René Cagnat, ex-Consul Honoraire de France à Bichkek, spécialiste de l'Asie Centrale et chercheur associé à l'IRIS, vient de publier la note "Kirghizistan : ne pas tuer la poule aux œufs d’or !". Alors que le Kirghizistan a connu un renversement violent du Président Bakiev et de son gouvernement en avril 2010, René Cagnat se demande si le pays pourrait connaître une nouvelle révolution, comme c'est actuellement le cas en Tunisie et en Égypte. Selon René Cagnat, tout inégalitaire soit-il, le système kirghize peut tenir grâce... à son économie souterraine ! Autrement dit à l'économie mafieuse !
En effet, "le spectacle donné aujourd’hui par le peuple kirghize révèle que, par son économie souterraine, il a trouvé un équilibre qui, si précaire soit‐il, pourrait lui permettre d’échapper, sinon aux désordres, du moins à l’effondrement". Au programme, trafic de drogues (héroïne et cannabis), d'humains, d'armement, de fourrures, d'oiseaux rapaces (!) et de métaux précieux. Extraits :
Dans la société kirghize actuelle chacun y va de son petit trafic, plus ou moins clandestin, organisé souvent au niveau clanique ce qui assure la discrétion. Cela aboutit à une richesse considérable. Alors que le PIB kirghize, témoin de l’économie de surface, ne dépasse pas en 2010 4 milliards de $, la valeur de ce qui transite ou part du Kirghizistan atteindrait, selon un document officiel circulant sous le manteau, le montant de 100 milliards ! Bien entendu, les barrages édifiés aux frontières s’ouvrent devant le pouvoir corrupteur de l’argent.
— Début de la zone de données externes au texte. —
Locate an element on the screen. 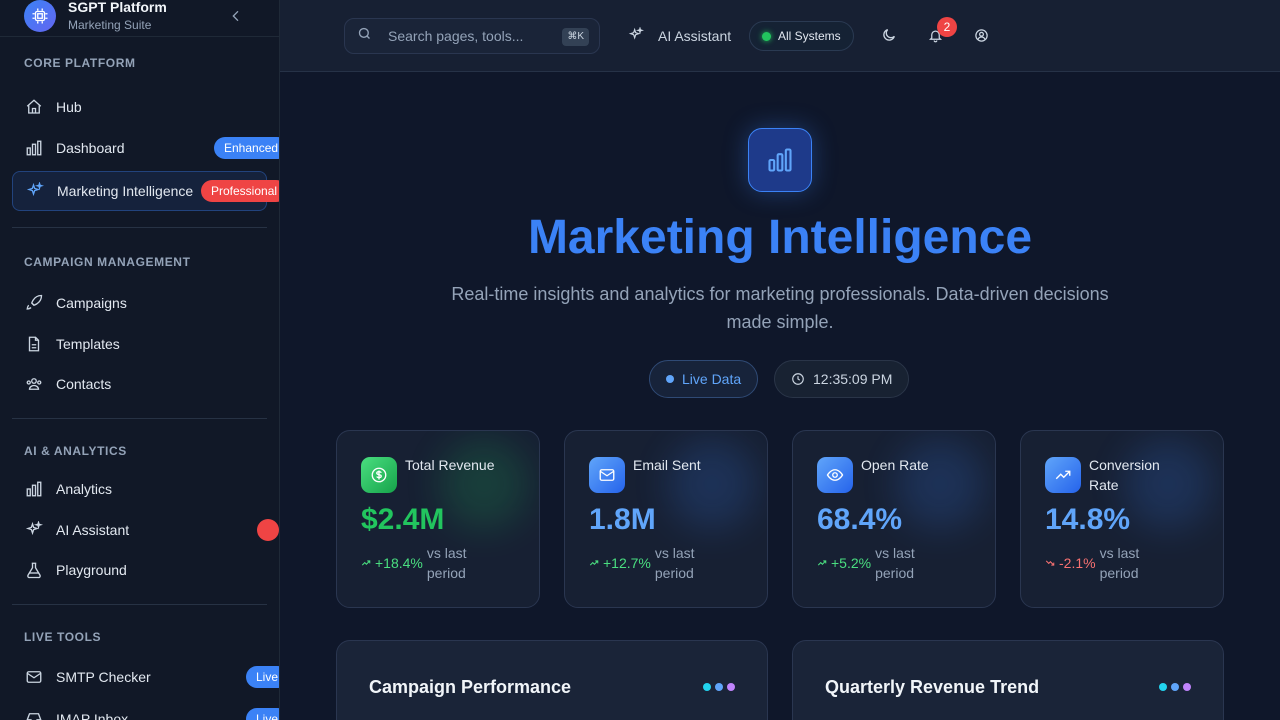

Le bénéfice tiré au Kirghizistan de ce « négoce » serait légèrement inférieur, voire égal à son PIB. L’économie de l’ombre – ou économie parallèle ‐ indépendante et non soumise à l’impôt, ferait donc aujourd’hui jeu égal avec l’économie officielle !On comprend, dans ces conditions, l’abondance des voitures haut de gamme à Bichkek et pourquoi cette capitale fonctionne normalement dans un pays censé être en perdition. L’avantage pour le Kirghizistan de ce pactole est qu’il se redistribue vaille que vaille dans la société. Grands, petits et semi-mafieux kirghizes ont en effet tendance à réinvestir – ou blanchir ‐ dans leur pays une part de leurs revenus supérieure, par exemple, à celle que les Russes réutilisent chez eux. Ce réinvestissement est souvent très maladroit et assez improductif (restaurants et boutiques de luxe, résidences kitsch, maisons de jeux, etc), mais il donne du travail aux plus pauvres. Ainsi, une économie qui devrait sombrer se maintient‐elle, en définitive, pendant qu’il éteindre ou orienter les velléités révolutionnaires.